### Task goal
Instruction for the data below: set down exactly the lines from the line with "How do I perform: Open the 视图(V) menu?" to the line with "Click the sync-pending", inclusive, and no others.

### Information supplied
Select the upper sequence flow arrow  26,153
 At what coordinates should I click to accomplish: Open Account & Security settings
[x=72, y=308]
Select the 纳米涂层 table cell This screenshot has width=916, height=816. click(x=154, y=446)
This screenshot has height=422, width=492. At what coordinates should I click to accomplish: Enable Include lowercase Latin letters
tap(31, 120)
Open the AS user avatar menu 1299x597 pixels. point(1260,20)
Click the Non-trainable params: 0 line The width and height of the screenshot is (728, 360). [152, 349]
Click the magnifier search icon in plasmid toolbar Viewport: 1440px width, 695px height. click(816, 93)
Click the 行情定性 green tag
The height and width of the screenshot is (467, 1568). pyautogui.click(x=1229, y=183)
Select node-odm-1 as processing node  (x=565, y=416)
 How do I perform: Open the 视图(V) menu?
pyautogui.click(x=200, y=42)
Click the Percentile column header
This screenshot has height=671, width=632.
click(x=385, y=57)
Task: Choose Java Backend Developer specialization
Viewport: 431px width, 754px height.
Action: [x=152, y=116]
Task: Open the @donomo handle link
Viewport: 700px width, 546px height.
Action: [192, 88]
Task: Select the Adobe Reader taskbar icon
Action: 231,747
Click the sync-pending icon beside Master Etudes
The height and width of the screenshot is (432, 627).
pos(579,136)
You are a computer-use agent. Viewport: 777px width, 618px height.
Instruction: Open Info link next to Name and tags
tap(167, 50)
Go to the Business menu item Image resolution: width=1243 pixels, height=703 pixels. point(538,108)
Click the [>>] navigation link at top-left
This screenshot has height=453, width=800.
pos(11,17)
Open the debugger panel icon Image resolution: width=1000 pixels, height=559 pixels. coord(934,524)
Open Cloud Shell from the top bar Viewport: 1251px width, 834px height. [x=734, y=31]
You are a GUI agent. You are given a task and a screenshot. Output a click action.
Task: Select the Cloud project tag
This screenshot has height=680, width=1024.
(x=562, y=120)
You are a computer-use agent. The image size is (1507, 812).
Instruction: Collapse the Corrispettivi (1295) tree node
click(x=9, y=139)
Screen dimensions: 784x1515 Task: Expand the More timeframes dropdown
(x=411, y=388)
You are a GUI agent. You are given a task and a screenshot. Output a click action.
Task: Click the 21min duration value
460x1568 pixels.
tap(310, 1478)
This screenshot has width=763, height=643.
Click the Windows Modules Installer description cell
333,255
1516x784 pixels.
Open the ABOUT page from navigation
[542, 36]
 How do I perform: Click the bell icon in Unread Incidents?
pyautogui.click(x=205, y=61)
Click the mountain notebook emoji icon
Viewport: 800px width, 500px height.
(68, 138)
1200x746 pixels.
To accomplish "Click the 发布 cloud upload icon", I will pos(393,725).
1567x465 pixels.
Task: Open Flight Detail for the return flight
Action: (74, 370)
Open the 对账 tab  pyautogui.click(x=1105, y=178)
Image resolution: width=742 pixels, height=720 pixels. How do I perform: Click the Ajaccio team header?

### Solution to this task
 How do I perform: Open the 视图(V) menu?
pyautogui.click(x=200, y=42)
Click the Percentile column header
This screenshot has height=671, width=632.
click(x=385, y=57)
Task: Choose Java Backend Developer specialization
Viewport: 431px width, 754px height.
Action: [x=152, y=116]
Task: Open the @donomo handle link
Viewport: 700px width, 546px height.
Action: [192, 88]
Task: Select the Adobe Reader taskbar icon
Action: 231,747
Click the sync-pending icon beside Master Etudes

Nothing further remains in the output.